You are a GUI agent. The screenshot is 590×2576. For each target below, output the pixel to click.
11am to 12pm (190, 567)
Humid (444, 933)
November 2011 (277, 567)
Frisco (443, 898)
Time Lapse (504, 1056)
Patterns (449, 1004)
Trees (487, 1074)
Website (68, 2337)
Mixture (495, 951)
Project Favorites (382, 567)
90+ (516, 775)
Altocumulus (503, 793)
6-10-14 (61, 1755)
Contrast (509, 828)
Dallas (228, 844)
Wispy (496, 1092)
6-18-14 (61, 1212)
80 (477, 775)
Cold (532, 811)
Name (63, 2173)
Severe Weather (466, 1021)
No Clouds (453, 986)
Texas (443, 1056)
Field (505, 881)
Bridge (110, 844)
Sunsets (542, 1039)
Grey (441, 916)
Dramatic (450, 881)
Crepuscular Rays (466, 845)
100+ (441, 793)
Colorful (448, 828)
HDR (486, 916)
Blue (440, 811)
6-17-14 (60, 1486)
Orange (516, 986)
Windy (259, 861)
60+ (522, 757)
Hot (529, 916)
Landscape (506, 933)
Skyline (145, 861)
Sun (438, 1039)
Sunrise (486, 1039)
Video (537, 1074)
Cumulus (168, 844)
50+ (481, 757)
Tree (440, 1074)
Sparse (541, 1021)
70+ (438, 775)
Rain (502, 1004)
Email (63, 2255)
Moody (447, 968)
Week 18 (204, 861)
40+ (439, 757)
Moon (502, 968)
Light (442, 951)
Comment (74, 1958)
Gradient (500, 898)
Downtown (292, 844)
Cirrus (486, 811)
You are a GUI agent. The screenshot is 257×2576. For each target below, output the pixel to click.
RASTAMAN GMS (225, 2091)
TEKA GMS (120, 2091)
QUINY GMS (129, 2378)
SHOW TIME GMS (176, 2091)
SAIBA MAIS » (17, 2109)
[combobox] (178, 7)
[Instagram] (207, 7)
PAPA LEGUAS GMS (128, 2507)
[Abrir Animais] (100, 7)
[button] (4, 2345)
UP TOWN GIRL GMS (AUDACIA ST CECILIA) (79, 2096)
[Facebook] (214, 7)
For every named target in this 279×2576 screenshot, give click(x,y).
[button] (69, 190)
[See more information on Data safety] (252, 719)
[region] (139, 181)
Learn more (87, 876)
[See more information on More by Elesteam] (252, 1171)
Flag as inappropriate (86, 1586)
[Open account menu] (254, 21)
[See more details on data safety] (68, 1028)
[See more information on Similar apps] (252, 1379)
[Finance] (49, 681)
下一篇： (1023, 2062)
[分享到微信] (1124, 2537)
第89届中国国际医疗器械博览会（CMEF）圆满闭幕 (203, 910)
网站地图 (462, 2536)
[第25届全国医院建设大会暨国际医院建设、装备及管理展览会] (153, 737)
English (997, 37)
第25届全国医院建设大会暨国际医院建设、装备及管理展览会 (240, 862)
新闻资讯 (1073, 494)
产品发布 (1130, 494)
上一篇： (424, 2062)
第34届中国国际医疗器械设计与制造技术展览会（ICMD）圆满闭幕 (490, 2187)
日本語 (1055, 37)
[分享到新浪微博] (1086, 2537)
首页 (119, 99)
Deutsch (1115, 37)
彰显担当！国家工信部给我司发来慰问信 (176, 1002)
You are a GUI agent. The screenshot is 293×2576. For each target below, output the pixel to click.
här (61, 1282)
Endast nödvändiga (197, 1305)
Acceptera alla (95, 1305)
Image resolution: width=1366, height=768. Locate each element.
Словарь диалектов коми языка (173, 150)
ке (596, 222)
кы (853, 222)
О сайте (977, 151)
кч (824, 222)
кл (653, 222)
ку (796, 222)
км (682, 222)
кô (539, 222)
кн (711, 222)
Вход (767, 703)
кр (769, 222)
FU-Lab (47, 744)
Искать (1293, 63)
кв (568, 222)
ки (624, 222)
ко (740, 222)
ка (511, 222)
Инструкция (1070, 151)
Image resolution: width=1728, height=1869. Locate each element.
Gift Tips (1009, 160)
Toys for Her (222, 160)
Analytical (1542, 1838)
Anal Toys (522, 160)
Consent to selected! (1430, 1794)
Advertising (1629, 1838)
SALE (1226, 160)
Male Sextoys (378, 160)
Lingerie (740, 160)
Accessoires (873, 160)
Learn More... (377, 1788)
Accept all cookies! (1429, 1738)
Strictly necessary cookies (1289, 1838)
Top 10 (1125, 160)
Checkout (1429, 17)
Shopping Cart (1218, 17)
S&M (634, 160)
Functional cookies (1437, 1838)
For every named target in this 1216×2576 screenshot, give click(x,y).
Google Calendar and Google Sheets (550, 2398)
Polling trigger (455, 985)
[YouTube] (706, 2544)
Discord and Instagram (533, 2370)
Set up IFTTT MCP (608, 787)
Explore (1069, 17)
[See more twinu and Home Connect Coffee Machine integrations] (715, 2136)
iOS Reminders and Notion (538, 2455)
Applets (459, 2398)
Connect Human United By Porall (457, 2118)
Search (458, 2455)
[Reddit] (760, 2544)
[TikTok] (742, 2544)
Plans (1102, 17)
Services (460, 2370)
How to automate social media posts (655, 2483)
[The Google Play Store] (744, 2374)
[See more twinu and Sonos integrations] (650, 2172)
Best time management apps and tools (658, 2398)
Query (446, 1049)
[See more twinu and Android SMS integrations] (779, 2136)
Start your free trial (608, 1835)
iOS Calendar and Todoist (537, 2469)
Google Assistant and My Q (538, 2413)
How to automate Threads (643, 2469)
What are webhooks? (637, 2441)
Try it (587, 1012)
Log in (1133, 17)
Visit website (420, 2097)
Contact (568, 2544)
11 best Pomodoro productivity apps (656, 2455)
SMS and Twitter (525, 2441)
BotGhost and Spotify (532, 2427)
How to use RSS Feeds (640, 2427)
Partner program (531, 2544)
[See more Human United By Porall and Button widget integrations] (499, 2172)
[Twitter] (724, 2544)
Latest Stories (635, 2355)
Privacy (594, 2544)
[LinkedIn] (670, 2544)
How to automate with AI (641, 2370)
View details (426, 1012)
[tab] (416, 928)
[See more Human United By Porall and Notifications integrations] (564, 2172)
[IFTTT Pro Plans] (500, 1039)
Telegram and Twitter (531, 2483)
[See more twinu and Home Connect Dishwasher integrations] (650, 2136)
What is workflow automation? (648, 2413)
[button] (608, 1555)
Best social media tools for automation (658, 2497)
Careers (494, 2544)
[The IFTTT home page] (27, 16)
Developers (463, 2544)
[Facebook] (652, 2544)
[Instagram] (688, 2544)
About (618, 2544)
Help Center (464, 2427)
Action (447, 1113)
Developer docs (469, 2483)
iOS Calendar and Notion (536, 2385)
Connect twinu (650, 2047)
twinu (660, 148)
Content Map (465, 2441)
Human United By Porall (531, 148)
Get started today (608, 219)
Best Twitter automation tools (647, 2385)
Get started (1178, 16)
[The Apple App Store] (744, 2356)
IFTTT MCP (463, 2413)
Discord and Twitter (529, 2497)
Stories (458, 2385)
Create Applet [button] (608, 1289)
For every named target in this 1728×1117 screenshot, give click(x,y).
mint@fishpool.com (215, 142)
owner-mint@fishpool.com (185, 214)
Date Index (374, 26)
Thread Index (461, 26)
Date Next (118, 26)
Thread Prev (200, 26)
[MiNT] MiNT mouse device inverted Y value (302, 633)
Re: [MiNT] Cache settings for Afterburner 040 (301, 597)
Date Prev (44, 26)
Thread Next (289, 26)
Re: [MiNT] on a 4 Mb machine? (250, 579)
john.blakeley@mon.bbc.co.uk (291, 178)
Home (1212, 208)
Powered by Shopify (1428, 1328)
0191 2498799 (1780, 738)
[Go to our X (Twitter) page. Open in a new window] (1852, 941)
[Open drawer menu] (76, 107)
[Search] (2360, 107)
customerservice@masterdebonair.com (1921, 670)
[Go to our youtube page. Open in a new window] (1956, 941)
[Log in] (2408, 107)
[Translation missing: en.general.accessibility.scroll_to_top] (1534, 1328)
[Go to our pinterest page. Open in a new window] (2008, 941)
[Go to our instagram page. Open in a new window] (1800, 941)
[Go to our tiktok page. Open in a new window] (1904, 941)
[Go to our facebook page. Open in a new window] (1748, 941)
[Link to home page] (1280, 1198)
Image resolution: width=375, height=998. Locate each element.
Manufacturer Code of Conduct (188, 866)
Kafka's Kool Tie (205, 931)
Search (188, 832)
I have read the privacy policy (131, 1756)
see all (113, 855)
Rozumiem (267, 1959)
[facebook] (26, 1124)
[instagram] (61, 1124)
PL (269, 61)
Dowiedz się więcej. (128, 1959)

*ACTIVITY*:
Every line from the one holding "Image resolution: width=375, height=998." through the final line of the listing must be echoed exactly; leave out all other lines.

*COMPLETED TASK*:
Image resolution: width=375, height=998. Locate each element.
Manufacturer Code of Conduct (188, 866)
Kafka's Kool Tie (205, 931)
Search (188, 832)
I have read the privacy policy (131, 1756)
see all (113, 855)
Rozumiem (267, 1959)
[facebook] (26, 1124)
[instagram] (61, 1124)
PL (269, 61)
Dowiedz się więcej. (128, 1959)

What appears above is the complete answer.